Developing-nation assets have advanced this month after the Fed at its March meeting reigned in forecasts for higher U.S. borrowing costs amid concern over turmoil in global markets. While Yellen reasserted that stance on Wednesday, hawkish comments from other Fed officials had spurred traders to raise bets for interest-rate moves this year. Stocks and currencies of commodity producers also got a boost from gains in prices for crude oil and metals.
The gauge of 20 developing-nation currencies rose 0.6 percent, extending the advance in March to 5.5 percent. The index last rose 5.5 percent in February 1998.

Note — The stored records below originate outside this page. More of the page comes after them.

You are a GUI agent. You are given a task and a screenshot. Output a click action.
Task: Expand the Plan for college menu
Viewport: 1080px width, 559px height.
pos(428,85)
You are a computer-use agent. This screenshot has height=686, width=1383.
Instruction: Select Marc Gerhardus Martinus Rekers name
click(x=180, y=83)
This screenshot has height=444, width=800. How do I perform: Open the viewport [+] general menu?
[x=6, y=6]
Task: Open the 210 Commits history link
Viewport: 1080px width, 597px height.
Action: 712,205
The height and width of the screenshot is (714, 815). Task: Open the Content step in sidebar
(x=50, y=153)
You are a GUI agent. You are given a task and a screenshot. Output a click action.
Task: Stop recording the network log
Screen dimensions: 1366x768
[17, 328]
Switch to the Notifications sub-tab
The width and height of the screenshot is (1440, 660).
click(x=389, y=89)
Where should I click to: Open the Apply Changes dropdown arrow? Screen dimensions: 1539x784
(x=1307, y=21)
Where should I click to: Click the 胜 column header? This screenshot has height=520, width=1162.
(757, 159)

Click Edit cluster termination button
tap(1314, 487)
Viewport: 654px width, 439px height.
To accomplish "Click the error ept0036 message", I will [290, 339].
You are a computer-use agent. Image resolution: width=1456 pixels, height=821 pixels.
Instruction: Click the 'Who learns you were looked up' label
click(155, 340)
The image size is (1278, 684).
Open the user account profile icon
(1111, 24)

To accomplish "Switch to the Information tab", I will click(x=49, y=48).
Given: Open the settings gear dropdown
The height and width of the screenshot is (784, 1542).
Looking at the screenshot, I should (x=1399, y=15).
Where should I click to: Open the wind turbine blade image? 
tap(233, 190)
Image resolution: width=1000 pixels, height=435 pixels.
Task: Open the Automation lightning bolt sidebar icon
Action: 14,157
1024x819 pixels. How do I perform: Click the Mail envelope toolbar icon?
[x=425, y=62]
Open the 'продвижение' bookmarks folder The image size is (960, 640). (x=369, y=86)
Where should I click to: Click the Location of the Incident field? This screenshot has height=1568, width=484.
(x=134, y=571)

South Africa’s rand and Malaysia’s ringgit topped the daily moves on Wednesday, each strengthening 1.6 percent against the dollar.
EPFR Global data showed $2.9 billion flowed into stocks in developing countries in the week to March 23 alone, the most since July. That’s supported strength in exchange rates, with all of the 24 associated currencies appreciating in March.
Brent crude rose 12 cents to $39.26 a barrel in London Wednesday, pushing its gain this month to 9 percent. A Bloomberg index of raw materials slipped 0.5 percent, trimming its gain for March to 3.9 percent.
The MSCI Emerging Markets Index rose 2.4 percent to 833.98, the steepest increase in almost two weeks. The gauge has climbed 13 percent in March, the most since October 2011. All 10 industry groups rallied Wednesday, led by energy and material stocks.
The Shanghai Composite Index gained 2.8 percent on Wednesday, the biggest increase since March 2, as companies including Bank of Communications Co. and China Petroleum & Chemical Corp. reported better-than-expected earnings. The Hang Seng China Enterprises Index of mainland stocks listed in Hong Kong added 2.9 percent.
Benchmark gauges in Abu Dhabi, Dubai, India and South Africa climbed at least 1.3 percent. Russia’s Micex Index rose for the first time in eight days, advancing 1.2 percent. The Ibovespa gained 0.2 percent in Sao Paulo.
Government bonds rose, with the yield on Russia’s five-year note falling nine basis points to 9.24 percent. The extra yield investors for emerging market debt over Treasuries declined five basis points to 412, according to JPMorgan Chase & Co. indexes.